Falling from 2009 to 2011, staying steady for a while and rising from 2013 until now. According to the stats I came across at least.


----------



## ItWillNeverWork (Jul 28, 2016)

Although that covers racism and not hate crime in general.


----------



## smokedout (Jul 28, 2016)

ItWillNeverWork said:


> Although that covers racism and not hate crime in general.



thats crime reported to police, the Crime Survey of England and Wales is what it says, a survey, but it is a designated national statistic and more likely to reflect the true figures as many crimes aren't reported, smallish sample though when it comes to hate crime.


----------



## ItWillNeverWork (Jul 28, 2016)

smokedout said:


> thats crime reported to police, the Crime Survey of England and Wales is what it says, a survey, but it is a designated national statistic and more likely to reflect the true figures as many crimes aren't reported, smallish sample though when it comes to hate crime.



So if the survey data is falling but the recorded figures rising I presume the police are doing a better job at dealing with hate crime? Or is that too optimistic?


----------



## BigTom (Jul 28, 2016)

ItWillNeverWork said:


> So if the survey data is falling but the recorded figures rising I presume the police are doing a better job at dealing with hate crime? Or is that too optimistic?

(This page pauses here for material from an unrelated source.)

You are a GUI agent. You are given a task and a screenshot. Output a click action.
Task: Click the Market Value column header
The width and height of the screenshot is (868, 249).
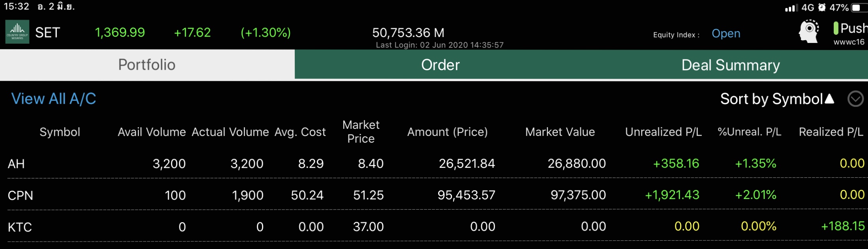(x=560, y=132)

No - it means that people are reporting more of the crimes to the police. The survey data is probably best indicator of the actual level of crime as it asks people if they've been a victim of crime (whether reported or not) and then statistically extrapolates from that, whilst the police numbers are only what is reported to them.


----------



## ska invita (Aug 3, 2016)

The very worrying development in areas that voted Leave / Police statistics show hate crimes to have tripled in some of the most Eurosceptic parts of Britain
Places that had most Leave voters have seen the most hate crime since EU referendum


----------



## littlebabyjesus (Aug 3, 2016)

Acchhh. I wish this stuff were reported better. What about areas with a strong vote to remain? What are their numbers? Some will be quite up, I would have thought.

And many of these will be small numbers increasing, meaning a larger percentage to report. Where are the overall numbers, and their increase and the areas with strong remain also reporting increases? What was Lincolnshire compared to London before, for instance? I'd be very surprised if more hate crimes had been reported per person in Lincolnshire than London before brexit. 

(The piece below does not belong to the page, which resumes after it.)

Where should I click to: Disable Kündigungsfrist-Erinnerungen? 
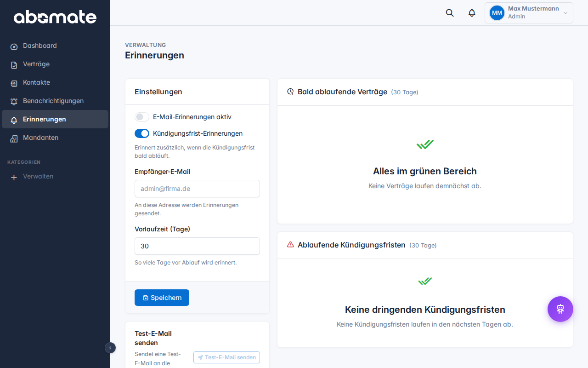pos(142,133)
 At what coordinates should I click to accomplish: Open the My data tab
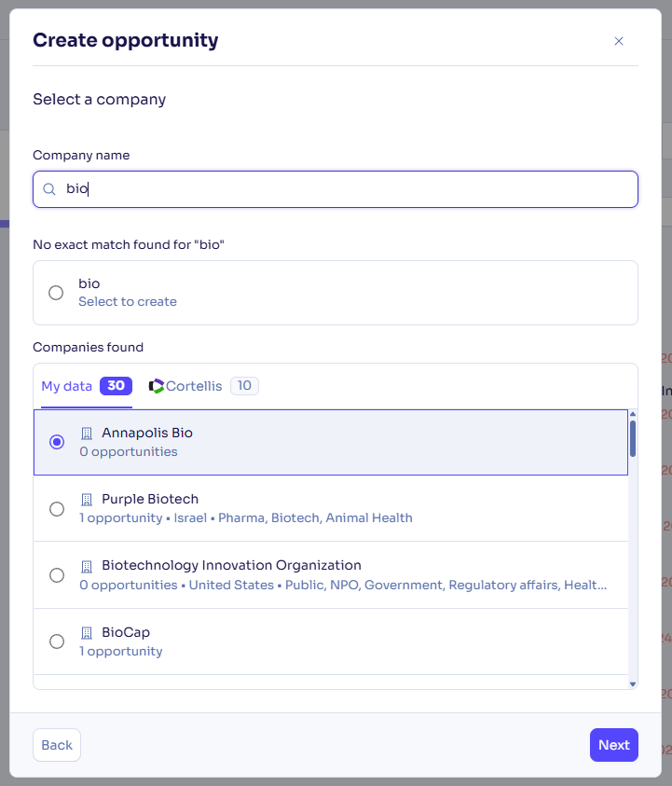[87, 386]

Not good. There's not enough information in those reports. And if they have a good case, that's doubly a shame. Shame on them for reporting it so badly. 

I don't doubt that hate crime is on the up, but this is not the way to report it.


----------



## ska invita (Aug 3, 2016)

littlebabyjesus said:


> Acchhh. I wish this stuff were reported better. What about areas with a strong vote to remain? What are their numbers? Some will be quite up, I would have thought.
> 
> And many of these will be small numbers increasing, meaning a larger percentage to report. Where are the overall numbers, and their increase and the areas with strong remain also reporting increases? What was Lincolnshire compared to London before, for instance? I'd be very surprised if more hate crimes had been reported per person in Lincolnshire than London before brexit.
> 
> ...


yeah looked for a better source, but the indy seem to have done the research so couldnt see anwyhere else to go


----------



## littlebabyjesus (Aug 3, 2016)

ska invita said:


> yeah looked for a better source, but the indy seem to have done the research so couldnt see anwyhere else to go


And they're clearly and crudely biased. It's a shame because the real story here is horrible enough and needs to be told. But many sources are trying to drive the remain/brexit wedge. 

This referendum has only spawned bad things as far as I can tell. The only succour is being drawn by 'post-state' right-wingers who think that the idea of guarantees to people from states is a thing of the past. The UK is leading the way in becoming the post-welfare-state state.


----------



## wheelie_bin (Aug 8, 2016)

The guardian gave some stats, but this article was 11th July: Police blame worst rise in recorded hate crime on EU referendum.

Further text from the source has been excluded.